Olympus Says Its Panel Sees No Link to Criminals TOKYO — Olympus, the scandal-hit Japanese maker of endoscopes and cameras, said Monday that a panel of legal experts had found no evidence of organized crime involvement in a decades-old cover-up of investment losses in which the company has blamed three former executives.
The preliminary finding from the panel comes as government investigators in Japan try to determine what happened to at least $4.9 billion that is unaccounted for by Olympus and whether any of the money may have gone to companies with links to organized crime.
In a statement, Olympus said that the panel of experts it appointed Nov. 2 to look into its past finances — led by a former justice of the Japanese Supreme Court — had so far not found any evidence that company funds flowed to organized crime groups. Nor had the panel found evidence of organized crime involvement in a series of past acquisitions by Olympus, which company executives have acknowledged played a part in its cover-up of losses, the statement said.

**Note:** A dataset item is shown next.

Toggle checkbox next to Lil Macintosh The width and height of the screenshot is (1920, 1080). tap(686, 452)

Earlier this month, Olympus cited the same panel in announcing that it had used a series of unprofitable acquisitions to hide investment losses reaching back to the 1990s.
But government investigators are still conducting their own inquiry.

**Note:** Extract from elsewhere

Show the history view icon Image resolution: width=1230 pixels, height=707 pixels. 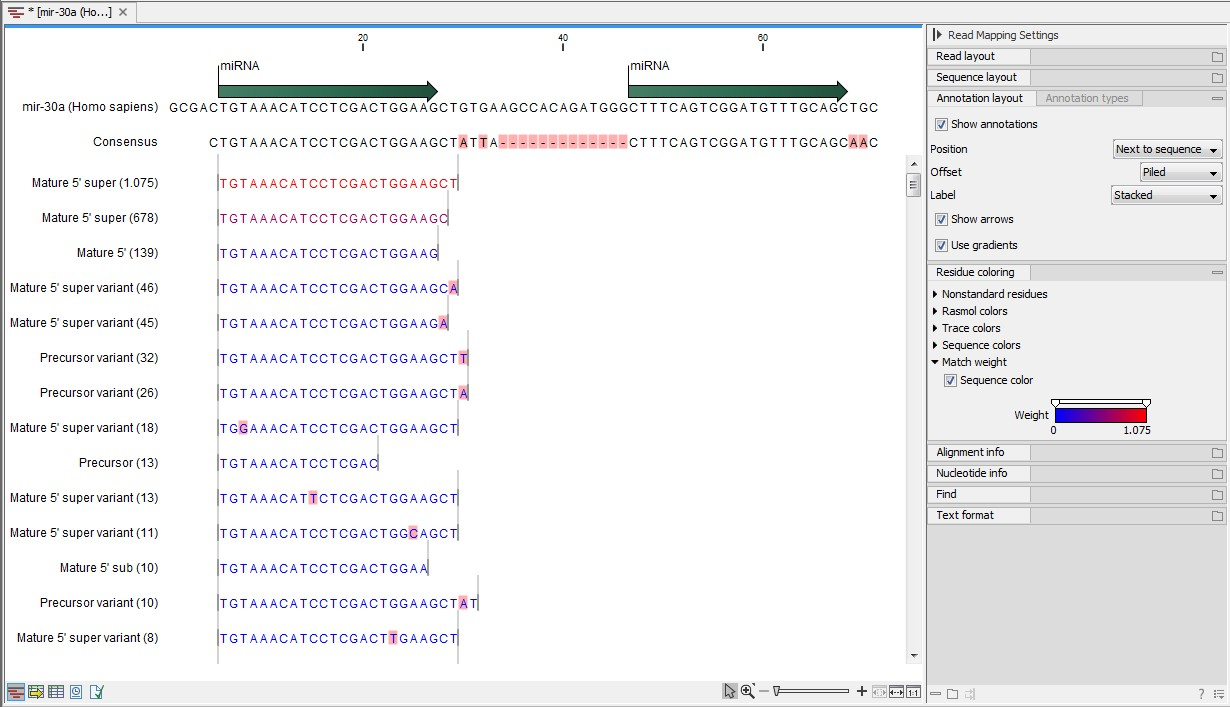76,692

According to a memo circulated at a recent meeting of representatives from Japanese financial regulators, prosecutors and police agencies, investigators suspect that Olympus made payments amounting to many times the losses it sought to hide.
The memo said that investigators believed ¥376 billion, or $4.9 billion, remained unaccounted for at Olympus and that more than half of that amount might have been channeled to organized crime syndicates.
In the statement Monday, Olympus denied recent reports by “certain foreign media,” saying that “such facts have not been recognized by the committee’s investigations so far.”
Questions were first raised about Olympus’s finances in August by the Japanese magazine Facta. The scandal deepened in October after Olympus fired its chief executive, Michael C. Woodford, over what it initially said were cultural differences in management style.
But Mr. Woodford later alleged that he had been dismissed after questioning the company’s chairman and board about some of the payments.
Mr. Woodford plans to speak this week with Japanese authorities about the investigation. He has also been cooperating in the United States with the F.B.I. and the Securities Exchange Commission, which are looking into the matter, and has submitted evidence to Britain’s Serious Fraud Office.
Olympus has promised that its six-member panel of experts, led by Tatsuo Kainaka, the former Supreme Court justice, would conduct an “impartial and thorough” investigation. The full results of their investigation are expected next month.